On the other side of the fence, there were words that could not be printed in The Scotsman and some that I had to look up in the thesaurus – or in the worst cases, Urban Dictionary. Among the most cutting descriptors were “blood suckers”, “corrupt”, “crooks”, “greedy”, “incompetent” and my favourite, “sleakit”.
However, it was our next question that held most interest for me: “What if anything would you have liked that legal firm that acted for you to have done differently/better?”
This moved beyond preconceptions and stereotypes and engaged those who’d had cause to actually use a legal service.
Positively, around 50% of those interviewed simply answered “Nothing”, which was reassuring. I already knew that Scotland has some fantastic solicitors, doing great work and making a difference for clients from Thurso to Troon.
There was, however, a clear perception that we lawyers could do better. The top areas for improvement were “better communication”, “faster”, “less jargon” and “fee transparency”.
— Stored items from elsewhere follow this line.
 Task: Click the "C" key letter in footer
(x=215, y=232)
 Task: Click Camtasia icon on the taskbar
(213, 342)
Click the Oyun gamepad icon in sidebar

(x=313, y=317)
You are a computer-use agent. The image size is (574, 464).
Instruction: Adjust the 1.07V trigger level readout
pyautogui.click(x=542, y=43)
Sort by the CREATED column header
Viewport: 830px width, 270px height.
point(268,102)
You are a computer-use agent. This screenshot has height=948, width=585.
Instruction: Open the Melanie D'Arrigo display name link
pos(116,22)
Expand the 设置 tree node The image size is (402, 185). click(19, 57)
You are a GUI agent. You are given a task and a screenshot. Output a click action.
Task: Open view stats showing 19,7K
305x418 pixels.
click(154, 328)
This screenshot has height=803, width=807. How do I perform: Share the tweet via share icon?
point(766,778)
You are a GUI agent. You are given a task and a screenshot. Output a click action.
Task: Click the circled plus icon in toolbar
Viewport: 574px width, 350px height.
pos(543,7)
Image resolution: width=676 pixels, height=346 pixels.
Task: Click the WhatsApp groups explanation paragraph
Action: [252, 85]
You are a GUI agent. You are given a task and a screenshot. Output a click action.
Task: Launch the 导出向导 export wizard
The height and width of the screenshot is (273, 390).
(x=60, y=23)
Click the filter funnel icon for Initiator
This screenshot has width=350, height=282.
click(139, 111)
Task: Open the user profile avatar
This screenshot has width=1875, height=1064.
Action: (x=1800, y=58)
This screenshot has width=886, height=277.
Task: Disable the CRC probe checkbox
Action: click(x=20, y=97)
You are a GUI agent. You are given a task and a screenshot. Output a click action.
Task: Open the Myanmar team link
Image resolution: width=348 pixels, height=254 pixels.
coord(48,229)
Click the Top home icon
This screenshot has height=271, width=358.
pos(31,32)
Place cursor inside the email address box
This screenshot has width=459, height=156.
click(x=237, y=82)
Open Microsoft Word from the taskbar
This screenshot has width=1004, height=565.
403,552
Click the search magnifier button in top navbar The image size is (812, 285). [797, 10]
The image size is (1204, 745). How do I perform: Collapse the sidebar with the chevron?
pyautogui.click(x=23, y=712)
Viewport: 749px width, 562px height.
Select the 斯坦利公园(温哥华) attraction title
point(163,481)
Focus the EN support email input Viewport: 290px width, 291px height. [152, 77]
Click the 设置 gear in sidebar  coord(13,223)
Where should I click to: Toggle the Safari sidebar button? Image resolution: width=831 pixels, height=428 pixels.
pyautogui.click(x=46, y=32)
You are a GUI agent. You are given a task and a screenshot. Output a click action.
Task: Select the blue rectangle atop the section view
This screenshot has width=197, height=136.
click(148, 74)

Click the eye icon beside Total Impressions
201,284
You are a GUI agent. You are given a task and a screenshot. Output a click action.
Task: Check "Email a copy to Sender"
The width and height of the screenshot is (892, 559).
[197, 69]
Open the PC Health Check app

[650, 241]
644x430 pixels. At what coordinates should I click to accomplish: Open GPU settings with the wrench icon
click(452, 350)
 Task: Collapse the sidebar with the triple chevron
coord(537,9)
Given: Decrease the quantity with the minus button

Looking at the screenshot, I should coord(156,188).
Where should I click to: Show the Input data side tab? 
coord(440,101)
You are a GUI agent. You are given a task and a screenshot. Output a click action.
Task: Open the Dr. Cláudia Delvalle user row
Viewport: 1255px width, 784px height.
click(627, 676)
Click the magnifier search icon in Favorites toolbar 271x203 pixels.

My favourite three responses from the feedback were “turn up!”, “tell the truth” and “the list is too long to put here”, while I was personally drawn to one person who said “more automated, less manual paperwork – a more digital experience, less dinosaur tactics”.
I don’t think that we have unearthed a magic formula to build a uniquely brilliant law firm. But I believe that by introducing some norms from other industries that begin to address the perceived shortcomings of the legal profession, we can begin to build something great.
In order to achieve that greatness, we also need to operate in a “challenge culture”, where every member of the team is encouraged to question the status quo and where we adopt our “tech first” mantra in everything from our approach to client communications to our physical infrastructure.
Combine this with my own dedication, drive and tenacity as a founder who is obsessed with creating the ideal solution for providing legal services to clients and sprinkle our roster of talented and experienced lawyers (and as importantly, non-lawyers) on top, and we may just be able to achieve something special.